# The weighty rationale for airline fees



## CHamilton (Jun 30, 2014)

Why Budget Airlines Could Soon Charge You to Use the Bathroom


> An urban legend in the airline industry claims that the former CEO of American Airlines, Bob Crandall, once saved his company $100,000 a year by calling for the removal of a single olive from every in-flight salad.1 As the story goes, some of these savings came from lower fuel burn thanks to fewer olives, and thus a lighter load on each flight in the American network.
> 
> This story is particularly relevant today, as fuel prices are near historic highs and airline executives are searching for every possible way to cut costs. Take Southwest Airlines. Have you ever noticed that the airline doesn’t offer typical in-flight entertainment systems? Outside the costs of buying, installing and maintaining those small TV screens in airplane seats, entertainment systems also weigh about 7 pounds each and cause airplanes to burn more fuel. As Rob Fyfe, the former CEO of Air New Zealand said in 2013, “There is an enormous economic incentive to reduce the weight of the systems.”

○ ○ ○

**Parts of the exercise:**
**1)** Translate this sentence from the airline fees post into Spanish: "This story is particularly relevant today, as fuel prices are near historic highs and airline executives are searching for every possible way to cut costs."
**2)** Answer these questions using the airline fees post:
(a) How much did removing one olive from every in-flight salad reportedly save per year?
(b) About how much does each in-flight entertainment system weigh?
(c) Which airline did Rob Fyfe lead as CEO?
**3)** For each statement, say whether it agrees with the airline fees post. Answer yes or no and quote the words that decide it.
(a) Southwest Airlines offers typical in-flight entertainment systems.
(b) The olive story is called an urban legend.
(c) Bob Crandall was the CEO of Southwest Airlines.

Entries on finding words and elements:
○ ○ ○

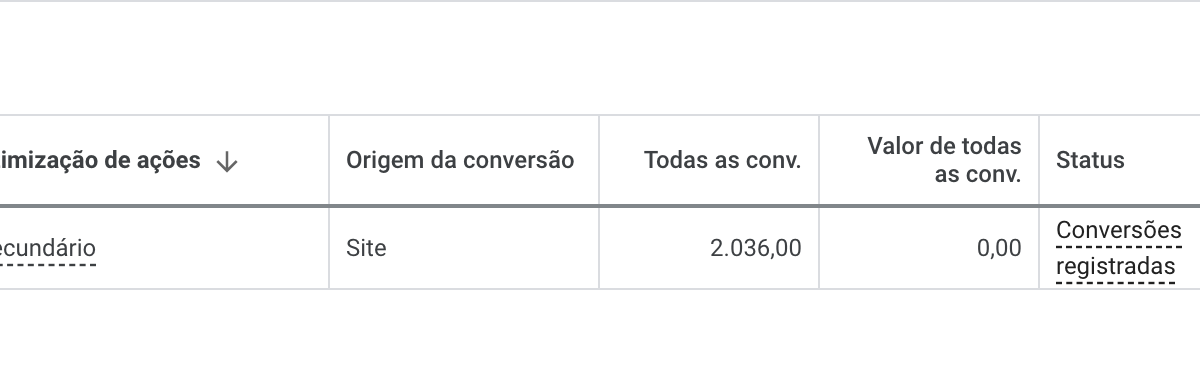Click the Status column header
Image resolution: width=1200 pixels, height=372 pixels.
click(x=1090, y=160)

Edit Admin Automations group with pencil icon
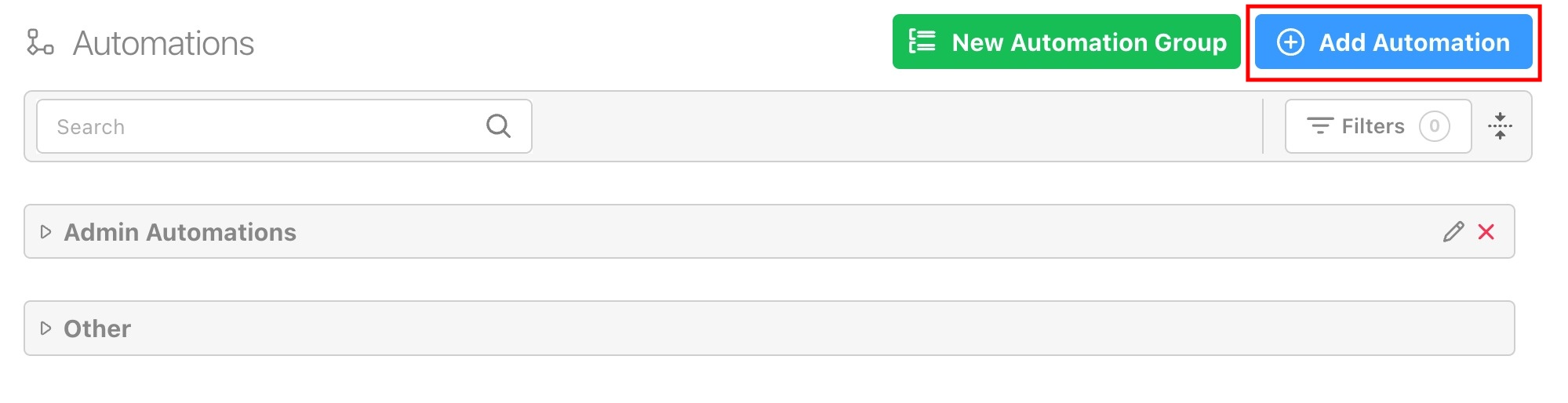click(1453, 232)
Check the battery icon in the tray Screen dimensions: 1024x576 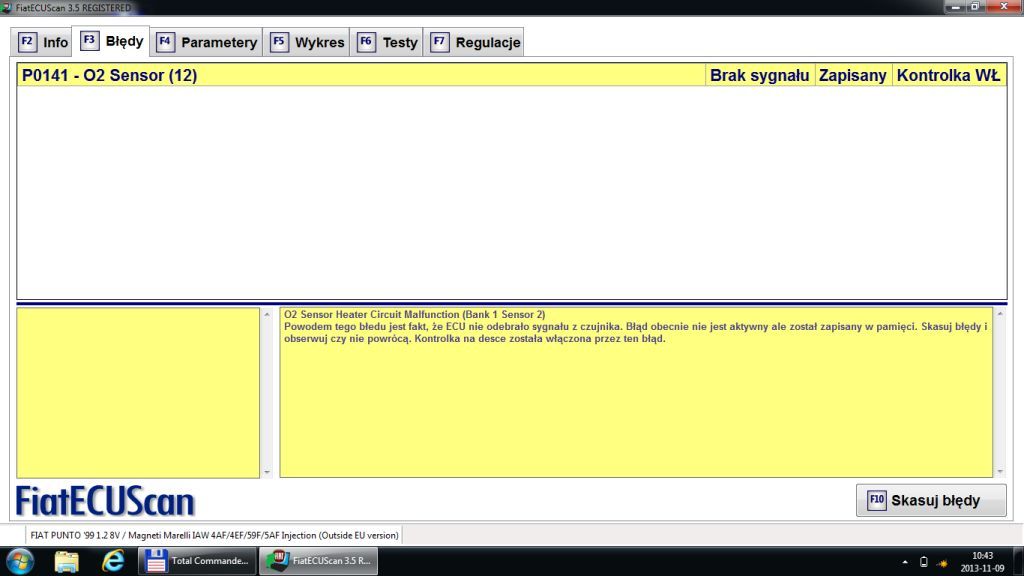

○ ○ ○

**List of solutions:**
**1)** Esta historia es especialmente relevante hoy en día, ya que los precios del combustible están cerca de máximos históricos y los ejecutivos de las aerolíneas buscan todas las formas posibles de reducir costos.

**2)**
(a) $100,000 a year
(b) About 7 pounds
(c) Air New Zealand

**3)**
(a) No: "the airline doesn’t offer typical in-flight entertainment systems"
(b) Yes: "An urban legend in the airline industry claims"
(c) No: "the former CEO of American Airlines, Bob Crandall"